A recent episode of Fieldsports TV was dedicated entirely to the views of the Scottish Gamekeeper’s Association Chairman, Alex Hogg, who, according to the programme’s presenter, wants buzzards back on the ‘vermin’ list. And there was me thinking we were in 2010, not 1910.
What justification does Alex use to support this Victorian attitude? “The biodiversity in Scotland is seriously being threatened by buzzards“. Presumably then, Alex doesn’t view buzzards as a fundamental component of biodiversity! I would argue that biodiversity in Scotland is seriously being threatened, but not by buzzards, nor any other predator for that matter, but by the actions of those gamekeepers who persecute raptors and also release millions of non-native gamebirds into the environment with little apparent consideration for the ecological impact of these birds.

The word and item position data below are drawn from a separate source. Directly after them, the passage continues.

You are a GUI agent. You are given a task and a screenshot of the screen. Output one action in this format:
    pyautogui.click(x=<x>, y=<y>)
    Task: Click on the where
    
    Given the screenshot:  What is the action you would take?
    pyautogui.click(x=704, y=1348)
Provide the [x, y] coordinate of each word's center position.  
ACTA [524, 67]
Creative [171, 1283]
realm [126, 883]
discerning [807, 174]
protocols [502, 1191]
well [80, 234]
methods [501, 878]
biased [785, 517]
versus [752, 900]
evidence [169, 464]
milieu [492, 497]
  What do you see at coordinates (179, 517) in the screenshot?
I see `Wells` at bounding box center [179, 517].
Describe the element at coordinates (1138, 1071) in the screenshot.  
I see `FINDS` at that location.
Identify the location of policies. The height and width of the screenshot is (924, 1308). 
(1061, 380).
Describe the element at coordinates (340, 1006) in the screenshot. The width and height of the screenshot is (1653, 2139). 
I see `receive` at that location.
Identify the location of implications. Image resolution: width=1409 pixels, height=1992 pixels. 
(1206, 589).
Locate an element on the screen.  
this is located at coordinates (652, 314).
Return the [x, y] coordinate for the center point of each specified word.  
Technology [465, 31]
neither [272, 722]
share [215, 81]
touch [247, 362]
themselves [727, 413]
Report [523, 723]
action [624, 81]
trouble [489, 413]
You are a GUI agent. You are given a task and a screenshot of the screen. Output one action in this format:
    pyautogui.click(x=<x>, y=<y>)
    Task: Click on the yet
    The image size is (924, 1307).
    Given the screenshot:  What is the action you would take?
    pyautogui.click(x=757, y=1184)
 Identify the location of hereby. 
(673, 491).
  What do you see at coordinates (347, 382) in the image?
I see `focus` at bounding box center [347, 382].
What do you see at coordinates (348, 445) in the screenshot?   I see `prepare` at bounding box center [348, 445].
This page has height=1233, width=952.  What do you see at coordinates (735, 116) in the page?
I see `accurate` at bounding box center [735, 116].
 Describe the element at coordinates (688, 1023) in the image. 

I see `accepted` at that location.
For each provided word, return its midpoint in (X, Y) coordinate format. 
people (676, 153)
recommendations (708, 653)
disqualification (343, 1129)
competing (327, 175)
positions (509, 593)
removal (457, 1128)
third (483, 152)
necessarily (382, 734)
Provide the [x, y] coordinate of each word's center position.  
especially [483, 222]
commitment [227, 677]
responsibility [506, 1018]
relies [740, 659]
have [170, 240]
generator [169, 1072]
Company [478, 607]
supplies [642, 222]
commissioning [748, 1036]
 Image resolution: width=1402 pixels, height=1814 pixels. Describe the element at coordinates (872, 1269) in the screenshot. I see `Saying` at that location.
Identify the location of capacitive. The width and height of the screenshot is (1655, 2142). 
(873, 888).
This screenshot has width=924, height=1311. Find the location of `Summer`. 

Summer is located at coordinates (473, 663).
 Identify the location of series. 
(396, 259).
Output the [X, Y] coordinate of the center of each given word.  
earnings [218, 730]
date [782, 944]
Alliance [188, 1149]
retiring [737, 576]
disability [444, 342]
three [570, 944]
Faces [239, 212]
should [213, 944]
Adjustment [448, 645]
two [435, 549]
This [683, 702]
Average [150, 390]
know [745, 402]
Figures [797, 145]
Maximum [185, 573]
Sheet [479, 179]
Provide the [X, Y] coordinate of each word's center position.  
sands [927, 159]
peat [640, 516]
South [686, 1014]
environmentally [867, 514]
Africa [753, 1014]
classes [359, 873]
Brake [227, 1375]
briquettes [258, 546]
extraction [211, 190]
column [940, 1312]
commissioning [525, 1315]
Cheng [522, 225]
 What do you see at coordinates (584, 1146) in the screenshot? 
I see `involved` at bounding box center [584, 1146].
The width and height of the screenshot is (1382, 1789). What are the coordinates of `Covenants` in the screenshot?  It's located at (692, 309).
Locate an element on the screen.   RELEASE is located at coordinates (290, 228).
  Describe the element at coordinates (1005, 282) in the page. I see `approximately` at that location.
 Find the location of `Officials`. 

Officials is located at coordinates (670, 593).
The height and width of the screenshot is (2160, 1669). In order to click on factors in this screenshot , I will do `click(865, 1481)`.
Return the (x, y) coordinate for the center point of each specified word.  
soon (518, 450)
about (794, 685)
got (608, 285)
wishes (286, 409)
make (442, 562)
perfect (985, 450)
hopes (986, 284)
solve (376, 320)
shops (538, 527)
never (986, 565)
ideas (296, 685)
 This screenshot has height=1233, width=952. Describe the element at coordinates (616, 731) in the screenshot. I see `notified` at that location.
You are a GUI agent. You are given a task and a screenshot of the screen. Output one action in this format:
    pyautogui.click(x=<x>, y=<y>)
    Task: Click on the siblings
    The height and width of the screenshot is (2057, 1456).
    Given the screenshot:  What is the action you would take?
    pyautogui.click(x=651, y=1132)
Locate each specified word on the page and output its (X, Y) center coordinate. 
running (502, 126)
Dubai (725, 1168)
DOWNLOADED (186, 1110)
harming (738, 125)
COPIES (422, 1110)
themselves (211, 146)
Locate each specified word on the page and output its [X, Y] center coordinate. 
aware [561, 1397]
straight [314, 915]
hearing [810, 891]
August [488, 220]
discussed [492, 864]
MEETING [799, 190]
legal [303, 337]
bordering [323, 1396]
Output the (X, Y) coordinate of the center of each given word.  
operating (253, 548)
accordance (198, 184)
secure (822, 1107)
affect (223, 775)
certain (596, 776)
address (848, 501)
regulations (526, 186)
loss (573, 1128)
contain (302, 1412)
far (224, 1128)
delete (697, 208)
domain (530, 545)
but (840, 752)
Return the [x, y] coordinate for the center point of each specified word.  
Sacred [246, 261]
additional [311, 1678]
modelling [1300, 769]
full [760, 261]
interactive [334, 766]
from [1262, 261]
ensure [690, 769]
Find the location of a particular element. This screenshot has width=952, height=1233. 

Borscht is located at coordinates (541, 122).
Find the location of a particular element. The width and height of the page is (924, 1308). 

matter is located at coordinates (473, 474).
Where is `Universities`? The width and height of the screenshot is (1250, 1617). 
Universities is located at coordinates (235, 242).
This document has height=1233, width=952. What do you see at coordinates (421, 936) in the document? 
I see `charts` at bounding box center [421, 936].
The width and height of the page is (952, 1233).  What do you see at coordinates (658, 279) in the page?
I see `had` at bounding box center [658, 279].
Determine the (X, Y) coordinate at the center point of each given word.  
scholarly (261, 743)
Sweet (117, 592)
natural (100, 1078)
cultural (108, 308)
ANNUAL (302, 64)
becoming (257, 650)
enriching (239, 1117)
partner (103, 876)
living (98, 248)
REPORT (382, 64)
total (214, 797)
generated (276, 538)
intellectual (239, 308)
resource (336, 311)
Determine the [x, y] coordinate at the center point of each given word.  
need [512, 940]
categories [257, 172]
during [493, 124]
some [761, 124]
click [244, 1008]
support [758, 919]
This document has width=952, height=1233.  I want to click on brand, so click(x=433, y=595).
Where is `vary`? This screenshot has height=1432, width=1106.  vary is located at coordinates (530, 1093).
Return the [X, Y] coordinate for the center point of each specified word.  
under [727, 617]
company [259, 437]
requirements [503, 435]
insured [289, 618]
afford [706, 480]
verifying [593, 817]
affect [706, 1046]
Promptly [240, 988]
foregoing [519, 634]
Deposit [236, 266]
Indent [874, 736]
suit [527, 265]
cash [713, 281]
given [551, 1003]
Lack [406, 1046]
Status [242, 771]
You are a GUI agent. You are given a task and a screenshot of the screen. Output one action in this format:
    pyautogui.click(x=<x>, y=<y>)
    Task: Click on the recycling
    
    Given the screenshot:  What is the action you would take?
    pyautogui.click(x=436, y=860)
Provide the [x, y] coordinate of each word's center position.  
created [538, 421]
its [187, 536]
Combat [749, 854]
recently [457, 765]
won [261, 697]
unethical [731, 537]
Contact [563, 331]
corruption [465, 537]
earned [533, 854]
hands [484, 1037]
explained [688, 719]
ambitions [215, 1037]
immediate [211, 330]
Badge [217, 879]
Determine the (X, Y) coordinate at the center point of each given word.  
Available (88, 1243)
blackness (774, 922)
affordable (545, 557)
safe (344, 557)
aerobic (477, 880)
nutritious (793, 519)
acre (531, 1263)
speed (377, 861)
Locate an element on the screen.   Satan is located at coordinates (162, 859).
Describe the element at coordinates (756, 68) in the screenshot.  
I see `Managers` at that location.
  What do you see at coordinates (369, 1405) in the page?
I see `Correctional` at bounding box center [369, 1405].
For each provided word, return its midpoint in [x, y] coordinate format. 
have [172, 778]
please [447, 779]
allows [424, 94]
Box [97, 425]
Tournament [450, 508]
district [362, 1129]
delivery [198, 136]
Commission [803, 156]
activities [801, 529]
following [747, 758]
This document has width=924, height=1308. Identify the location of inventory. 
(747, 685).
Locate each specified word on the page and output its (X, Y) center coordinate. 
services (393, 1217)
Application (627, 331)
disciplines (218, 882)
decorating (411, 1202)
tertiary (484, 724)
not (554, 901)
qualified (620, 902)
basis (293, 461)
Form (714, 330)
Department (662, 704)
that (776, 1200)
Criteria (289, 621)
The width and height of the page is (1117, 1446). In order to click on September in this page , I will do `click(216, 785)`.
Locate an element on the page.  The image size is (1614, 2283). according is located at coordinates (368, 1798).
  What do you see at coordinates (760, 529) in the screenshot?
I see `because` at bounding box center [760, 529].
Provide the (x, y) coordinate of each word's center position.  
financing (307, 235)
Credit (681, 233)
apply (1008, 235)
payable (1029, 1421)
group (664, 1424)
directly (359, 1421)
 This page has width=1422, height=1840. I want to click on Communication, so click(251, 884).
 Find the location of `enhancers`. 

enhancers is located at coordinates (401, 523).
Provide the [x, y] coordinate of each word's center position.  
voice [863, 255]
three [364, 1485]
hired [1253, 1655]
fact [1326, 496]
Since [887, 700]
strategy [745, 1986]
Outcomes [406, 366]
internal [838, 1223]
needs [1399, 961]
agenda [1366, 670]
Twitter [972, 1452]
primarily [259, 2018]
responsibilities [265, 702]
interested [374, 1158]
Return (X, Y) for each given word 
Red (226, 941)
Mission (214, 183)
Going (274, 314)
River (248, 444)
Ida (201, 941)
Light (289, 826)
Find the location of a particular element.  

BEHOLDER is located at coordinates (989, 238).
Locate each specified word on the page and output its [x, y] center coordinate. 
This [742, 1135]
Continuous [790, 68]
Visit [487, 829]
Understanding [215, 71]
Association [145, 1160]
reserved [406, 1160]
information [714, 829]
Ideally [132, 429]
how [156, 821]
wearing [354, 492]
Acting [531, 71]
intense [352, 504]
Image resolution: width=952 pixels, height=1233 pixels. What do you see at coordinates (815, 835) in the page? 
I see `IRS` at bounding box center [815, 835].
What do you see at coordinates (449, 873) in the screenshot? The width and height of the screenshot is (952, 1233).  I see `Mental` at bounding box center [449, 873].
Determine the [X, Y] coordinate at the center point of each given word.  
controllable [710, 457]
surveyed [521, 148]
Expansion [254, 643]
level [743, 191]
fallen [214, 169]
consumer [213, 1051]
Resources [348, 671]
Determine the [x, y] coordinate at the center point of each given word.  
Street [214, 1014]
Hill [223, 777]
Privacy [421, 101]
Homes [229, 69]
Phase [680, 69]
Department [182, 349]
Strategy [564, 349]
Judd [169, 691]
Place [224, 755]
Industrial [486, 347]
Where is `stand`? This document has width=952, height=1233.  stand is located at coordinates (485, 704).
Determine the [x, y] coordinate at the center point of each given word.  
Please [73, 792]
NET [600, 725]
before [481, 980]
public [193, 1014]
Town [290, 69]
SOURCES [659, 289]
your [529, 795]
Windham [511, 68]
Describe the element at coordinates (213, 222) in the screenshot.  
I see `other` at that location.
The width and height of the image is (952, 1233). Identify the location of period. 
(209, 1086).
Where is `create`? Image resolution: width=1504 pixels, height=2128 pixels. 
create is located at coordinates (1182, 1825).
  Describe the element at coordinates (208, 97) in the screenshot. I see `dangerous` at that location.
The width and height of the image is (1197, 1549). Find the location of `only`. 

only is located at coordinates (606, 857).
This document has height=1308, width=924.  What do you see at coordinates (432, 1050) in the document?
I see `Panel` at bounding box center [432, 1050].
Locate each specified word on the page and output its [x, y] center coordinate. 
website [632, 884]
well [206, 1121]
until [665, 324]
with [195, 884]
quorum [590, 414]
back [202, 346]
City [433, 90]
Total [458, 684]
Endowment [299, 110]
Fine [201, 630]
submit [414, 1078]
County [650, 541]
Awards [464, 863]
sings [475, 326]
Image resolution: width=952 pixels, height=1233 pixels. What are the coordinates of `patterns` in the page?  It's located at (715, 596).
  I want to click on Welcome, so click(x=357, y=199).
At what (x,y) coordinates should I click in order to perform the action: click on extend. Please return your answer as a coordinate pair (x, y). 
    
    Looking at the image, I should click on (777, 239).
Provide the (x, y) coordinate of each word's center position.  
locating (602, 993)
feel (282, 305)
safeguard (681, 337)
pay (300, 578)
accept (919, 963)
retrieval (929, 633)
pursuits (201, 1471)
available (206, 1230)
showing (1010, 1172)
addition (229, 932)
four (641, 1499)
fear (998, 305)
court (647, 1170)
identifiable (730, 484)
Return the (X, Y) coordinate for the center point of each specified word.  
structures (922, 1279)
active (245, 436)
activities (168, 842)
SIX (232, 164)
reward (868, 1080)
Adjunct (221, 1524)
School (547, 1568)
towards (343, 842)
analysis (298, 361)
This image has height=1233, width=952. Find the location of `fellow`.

In the revealing interview, Alex argues for the provision of government-endorsed licences to kill buzzards. He then realises that this view probably does not fit with the recent image he has been trying to portray of the gamekeeper, and that his view is probably going to be distasteful to the majority of the general public, so he modifies it by saying, “We don’t need a licence to kill that many – it’s just a few rogue buzzards“. Are these “few rogue buzzards” in addition to the many buzzards (and kites, eagles, harriers, peregrines, goshawks, sparrowhawks, owls) that continue to be illegally persecuted by gamekeepers across Scotland? And how many is “just a few“? In his recent application for a licence to kill buzzards on the estate where he works, he asked to kill 12. Let’s do a crude estimate here – let’s say there are approximately 400 sporting estates in Scotland, and each one wants to kill 12 buzzards a year – that would be a total of 4,800 buzzards killed per year. Hardly “a few“.